Stolpersteine

In unserem Haus in der Salzengasse 13 in Rhaunen lebte bis zum 15. Oktober 1941 die Familie Klein. An diesem Tag wurde die Familie deportiert und kurz darauf ermordet. Vor unserem Eingang befinden sich daher zwei Stolpersteine des Künstlers Gunter Deming, der im Rahmen eines EU-weiten Projekts (www.stolpersteine.eu)  die Erinnerung an die  Vertreibung und Vernichtung der Juden durch den Nationalsozialismus lebendig hält.

Wir sind dankbar, dass es dieses Projekt gibt und werden als Rechtsanwälte stets für die Grundrechte aller Menschen eintreten.

Hermann Mosel hatte im Rahmen der Verlegung der Steine folgende Historie der Familie Klein recherchiert:

Familie Klein, Salzengasse 13: Emma Klein (geb. Ermann) war mit Josef Klein (*09.01.1873 in Urspringen/ Marktheidefeld) verheiratet, der am 10. November 1940 verstarb. Wegen seiner Tätigkeit als Judenlehrer nannte man ihn auch “Judde Baache”. Der Hausname Scholem geht auf die Vorbesitzerin Rosa Kahn geb. Salomon (Scholems Rosa) zurück, von der Klein das Anwesen 1936 erworben hatte.
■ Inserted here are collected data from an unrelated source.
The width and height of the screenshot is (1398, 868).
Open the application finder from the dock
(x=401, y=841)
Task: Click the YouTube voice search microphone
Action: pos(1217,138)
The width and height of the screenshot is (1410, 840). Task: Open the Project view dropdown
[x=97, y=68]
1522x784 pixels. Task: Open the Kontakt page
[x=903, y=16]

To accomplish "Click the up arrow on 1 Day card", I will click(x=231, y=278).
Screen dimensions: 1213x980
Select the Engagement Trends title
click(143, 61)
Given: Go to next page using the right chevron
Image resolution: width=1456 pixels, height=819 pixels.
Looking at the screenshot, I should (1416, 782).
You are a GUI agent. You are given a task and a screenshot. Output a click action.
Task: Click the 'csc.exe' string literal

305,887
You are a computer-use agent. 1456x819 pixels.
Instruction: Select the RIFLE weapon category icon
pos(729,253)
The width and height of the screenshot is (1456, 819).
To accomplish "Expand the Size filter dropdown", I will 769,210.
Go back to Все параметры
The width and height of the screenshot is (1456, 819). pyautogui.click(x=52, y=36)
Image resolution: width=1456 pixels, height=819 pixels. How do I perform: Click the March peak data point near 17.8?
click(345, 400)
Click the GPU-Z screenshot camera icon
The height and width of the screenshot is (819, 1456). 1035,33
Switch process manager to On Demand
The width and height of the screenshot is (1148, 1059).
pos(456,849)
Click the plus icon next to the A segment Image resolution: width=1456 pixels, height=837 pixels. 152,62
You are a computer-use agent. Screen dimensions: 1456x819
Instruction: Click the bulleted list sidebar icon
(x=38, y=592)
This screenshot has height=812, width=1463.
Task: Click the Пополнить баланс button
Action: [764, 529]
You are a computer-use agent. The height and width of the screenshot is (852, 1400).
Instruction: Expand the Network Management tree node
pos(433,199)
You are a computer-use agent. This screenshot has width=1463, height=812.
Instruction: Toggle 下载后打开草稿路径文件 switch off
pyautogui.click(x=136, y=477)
Emma Klein wurde am 15. 10. 1941 nach Lodz deportiert und dort ermordet. Die im Haus lebende unverheiratete Pflegetochter Gerda Ermann war die Tochter von Celestine Ermann geb. Weiss und ihres Ehemannes (Leopold Ermann), die ursprünglich in der Schustergasse 9 wohnten. Leopolds Spitzname war “Meilach” (hebräisch: melech – König; der Ausdruck wurde auch als Schimpfname verwendet). Die Mutter Celestine verstarb bereits, als Gerda zehn Jahre alt war. Vater Leopold zog 1939 nach Frankfurt, wo er verstarb. Seine zweite Ehefrau Sophie Lion aus Sötern wurde deportiert. Sie ist verschollen. Gerda Ermann wurde am 15. Oktober 1941 nach Lodz deportiert und dort schon am 1. November ermordet.